● **DATA RECORDS**
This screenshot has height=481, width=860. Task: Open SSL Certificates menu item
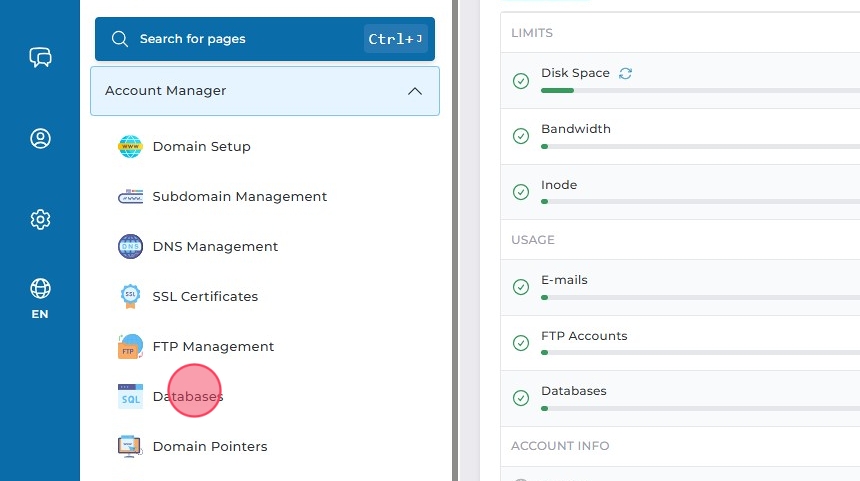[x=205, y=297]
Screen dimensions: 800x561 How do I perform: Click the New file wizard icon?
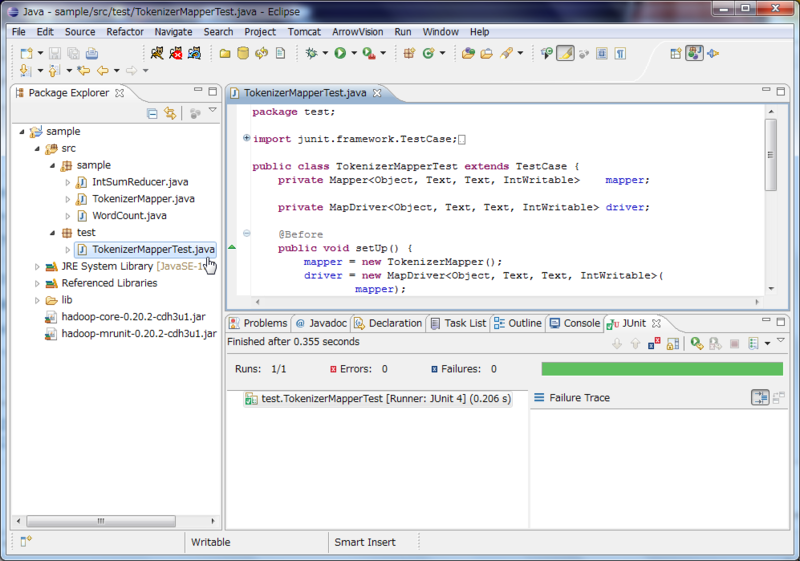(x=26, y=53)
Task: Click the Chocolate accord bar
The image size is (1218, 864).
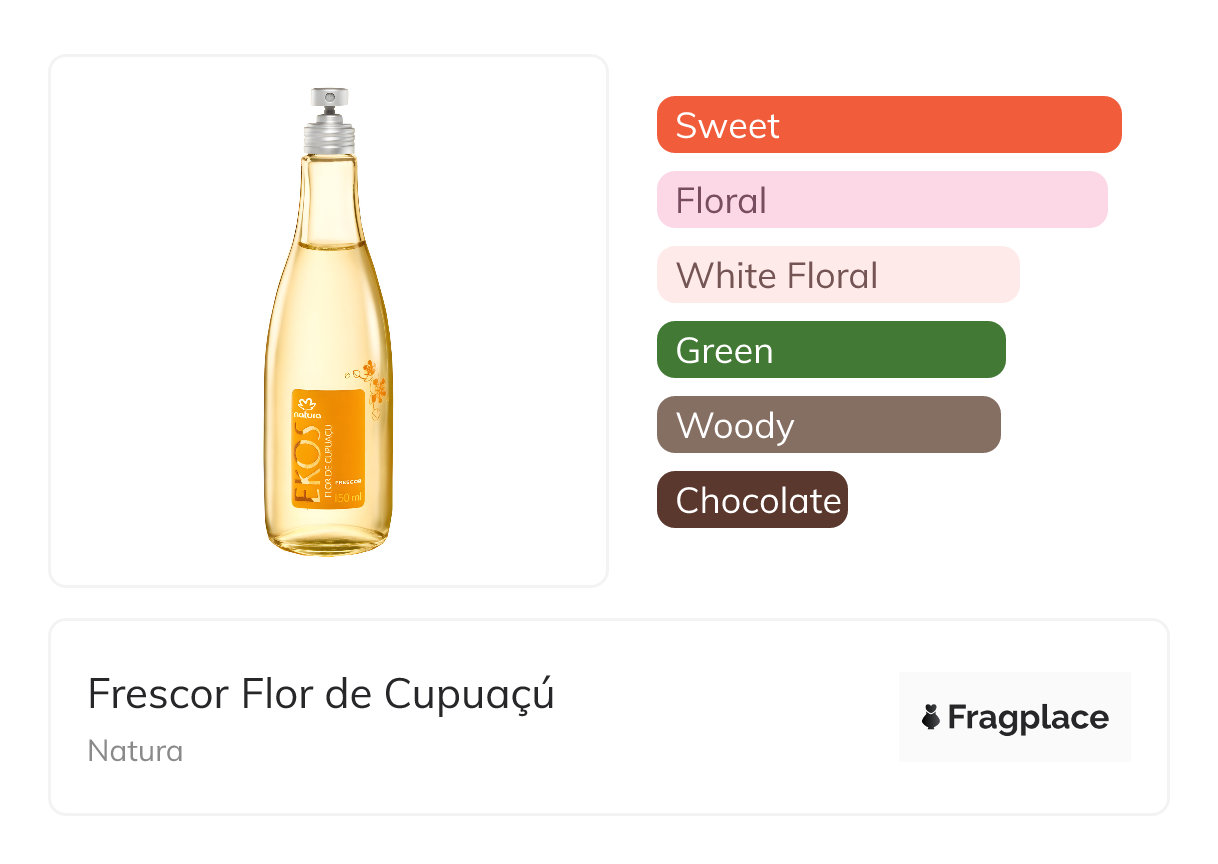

● **WHAT IS NEEDED**
Your task is an exact transcription of all the data, minus the pictures.

● **RESULT BELOW**
This screenshot has height=481, width=860. Task: Open SSL Certificates menu item
[x=205, y=297]
Screen dimensions: 800x561 How do I perform: Click the New file wizard icon?
(x=26, y=53)
Task: Click the Chocolate accord bar
The image size is (1218, 864).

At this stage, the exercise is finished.